→ EXCERPTED PASSAGE:
Following the Rainborowes from hectic London shipyards to remote Aegean islands, from the muddy streets of Boston to the battles of the English Civil War, Tinniswood reveals the indelible marks they left on America and England—and the profound and irrevocable changes these thirty years had on the family and their fellow Englishmen in Europe and America. A feat of historical reporting, The Rainborowes spans oceans and generations to show how the American identity was forged in the crucible of England’s bloody civil war.
Advance Praise
“Adrian Tinniswood has followed the irrepressible Rainborowes from church pews to battlefields to the decks of ships battling pirates, and here offers a compelling history of a clan at the center of much of the action that recast the English seventeenth century. This is a captivating family history with the twists and turns of a favorite novel that you don’t want to put down.”
—Peter C. Mancall, author of Fatal Journey: The Final Expedition of Henry Hudson
“The Rainborowe clan fought pirates, freed English slaves in North Africa, intermarried with the ruling family of Massachusetts, pioneered transatlantic trade, and led Parliament’s army and navy. In his lively and fluent chronicle of the family, Adrian Tinniswood shows how their short tempers, religious conviction, and passion for political equality shaped New England at its founding and remade old England during its Civil Wars.”
—Caleb Crain, author of Necessary Errors and American Sympathy
“A lively account of an important family in the Atlantic world of the seventeenth century.”

→ GIVEN INFORMATION:
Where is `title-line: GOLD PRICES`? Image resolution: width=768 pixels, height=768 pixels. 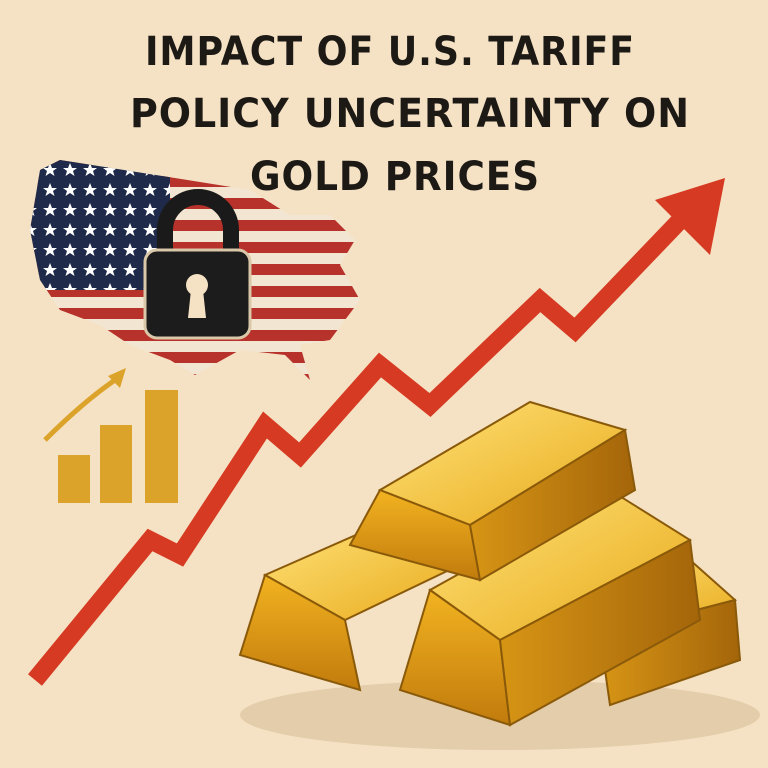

→ QUESTIONS TO ANSWER:
- A) List every book title that the book blurb names.
- B) From the book blurb, reproduce word for word the passage that begins at "Following the Rainborowes" and stops after "bloody civil war.".
The lines have no connection to the book blurb.

→ ACTIVITY ANSWERS:
- A)
The Rainborowes
Fatal Journey: The Final Expedition of Henry Hudson
Necessary Errors
American Sympathy

- B)
Following the Rainborowes from hectic London shipyards to remote Aegean islands, from the muddy streets of Boston to the battles of the English Civil War, Tinniswood reveals the indelible marks they left on America and England—and the profound and irrevocable changes these thirty years had on the family and their fellow Englishmen in Europe and America. A feat of historical reporting, The Rainborowes spans oceans and generations to show how the American identity was forged in the crucible of England’s bloody civil war.